Collected data
↓↓↓

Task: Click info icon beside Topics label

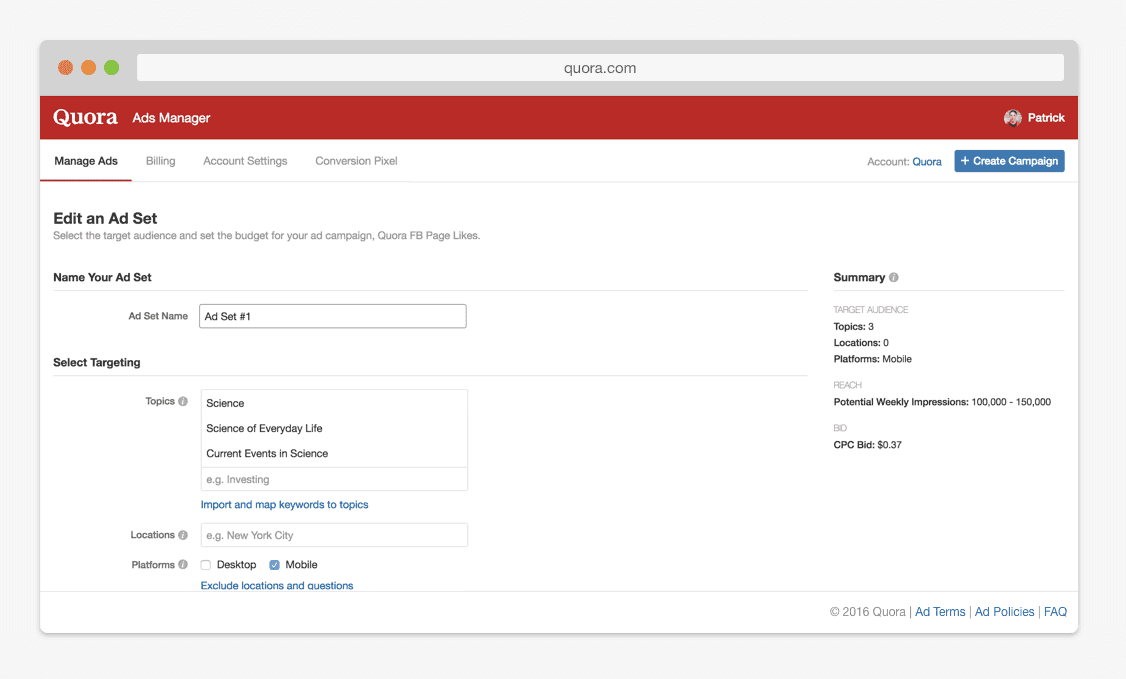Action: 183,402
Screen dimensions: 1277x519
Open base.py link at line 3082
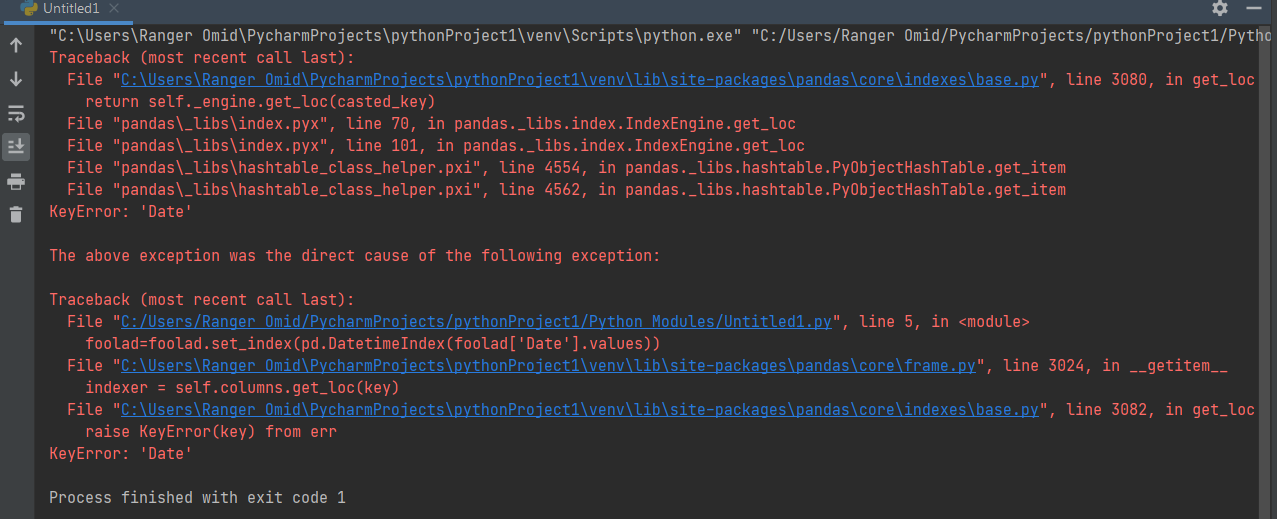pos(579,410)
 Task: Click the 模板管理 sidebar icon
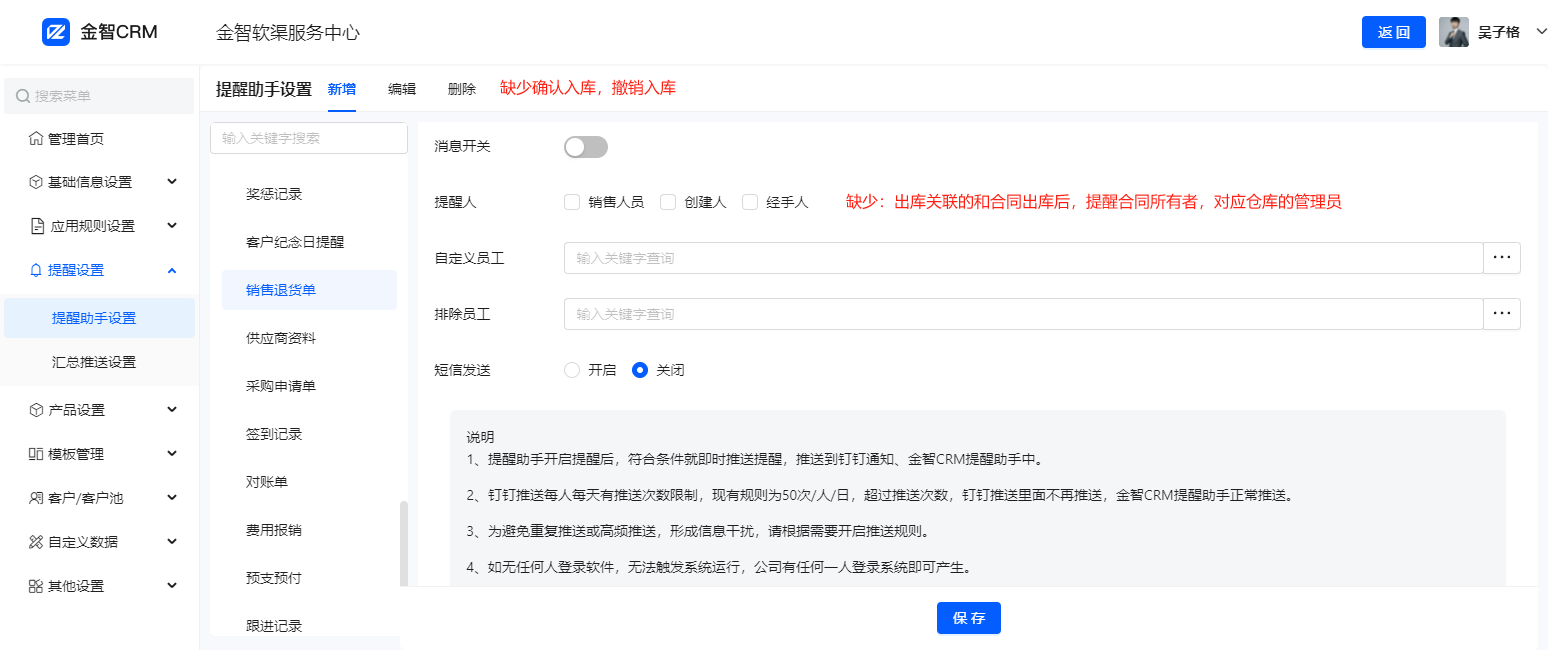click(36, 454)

↑↑↑

*TASK PROMPT*: Exactly the lines from the line with "Screen dimensions: 1277x519" through the end of the data are to be reproduced, and no picture is to be included.

*REPLY TO THE TASK*:
Screen dimensions: 1277x519
Open base.py link at line 3082
pos(579,410)
 Task: Click the 模板管理 sidebar icon
click(36, 454)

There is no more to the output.